___ MATERIAL FOR THE TASK

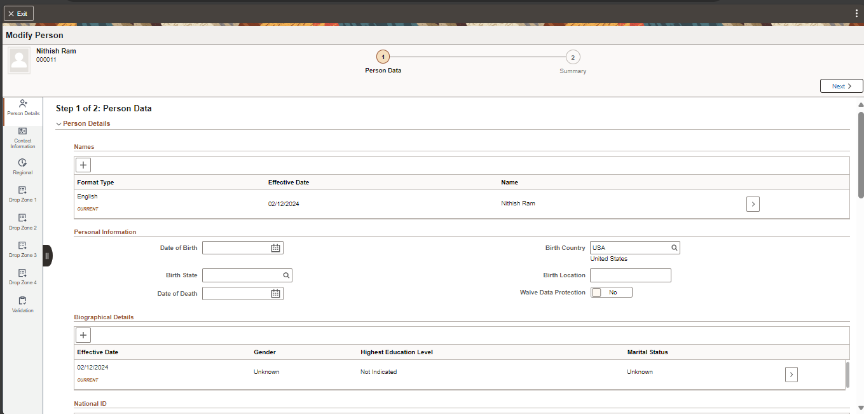Viewport: 864px width, 414px height.
Task: Click the Birth State search icon
Action: (286, 275)
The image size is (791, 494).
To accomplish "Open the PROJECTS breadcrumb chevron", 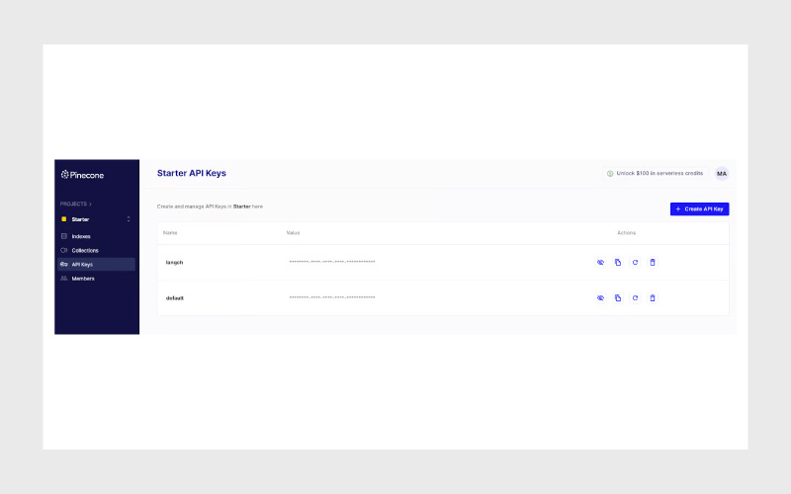I will point(91,204).
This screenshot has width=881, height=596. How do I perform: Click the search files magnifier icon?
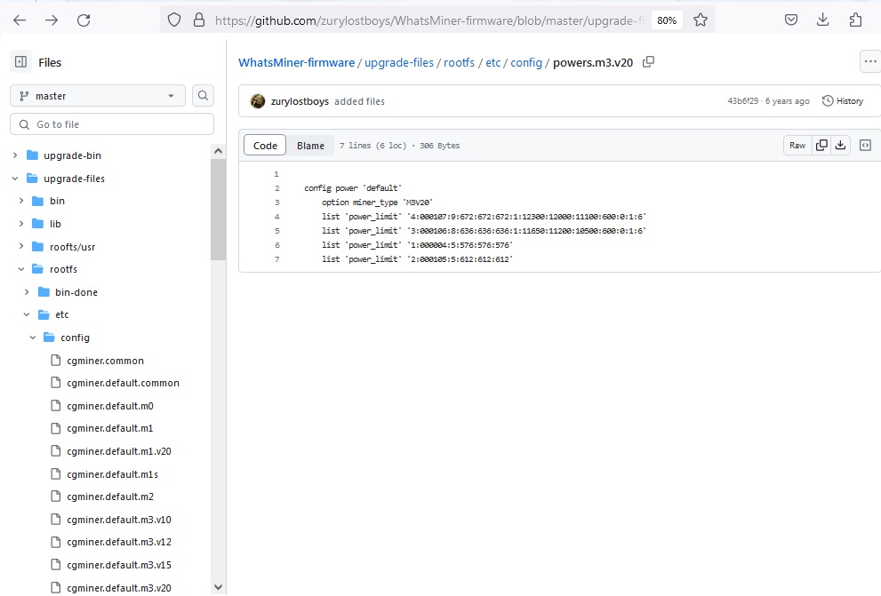pos(203,96)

______

* _TASK OBJECTIVE_
Nothing but the lines from the line containing "This screenshot has" through the end of the data, both ends included, is to be reproduced, exactly as written and without the pictures.

* _TASK OUTPUT_
This screenshot has width=881, height=596. How do I perform: Click the search files magnifier icon?
pos(203,96)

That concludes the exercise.